Pseudauximus pallidus
- Conservation status: Least Concern (SANBI Red List)

Scientific classification
- Kingdom: Animalia
- Phylum: Arthropoda
- Subphylum: Chelicerata
- Class: Arachnida
- Order: Araneae
- Infraorder: Araneomorphae
- Family: Macrobunidae
- Genus: Pseudauximus
- Species: P. pallidus
- Binomial name: Pseudauximus pallidus Purcell, 1904

= Pseudauximus pallidus =

- Authority: Purcell, 1904
- Conservation status: LC

Species of spider

Pseudauximus pallidus is a species of spider in the genus Pseudauximus. It occurs across three provinces of South Africa, including the Northern Cape, Western Cape, and Eastern Cape.

==Distribution==
Pseudauximus pallidus has a relatively wide distribution across South Africa.
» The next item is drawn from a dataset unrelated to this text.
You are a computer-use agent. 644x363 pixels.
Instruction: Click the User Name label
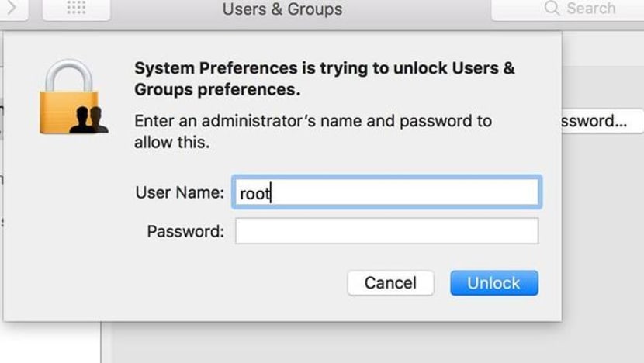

It has been recorded from Hanover in the Northern Cape, several localities in the Western Cape including Swartberg Nature Reserve, Cape Town, Bontebok National Park, Laingsburg, Anysberg Nature Reserve, and Matjiesfontein, and from Addo Elephant National Park in the Eastern Cape.

==Habitat==
This ground-dwelling spider has been collected in pitfall traps from the Fynbos and Nama Karoo biomes at elevations ranging from 9 to 1358 meters above sea level.

==Description==

Pseudauximus pallidus is known from both males and females. The species exhibits the typical characteristics of the genus, including the yellow coloration with white reticulation and the fairly long legs.

==Conservation==
Pseudauximus pallidus is listed as Least Concern due to its wide geographical range across three provinces. The species is protected in three conservation areas: Swartberg Nature Reserve, Bontebok National Park, and Anysberg Nature Reserve. There are no significant threats to the species.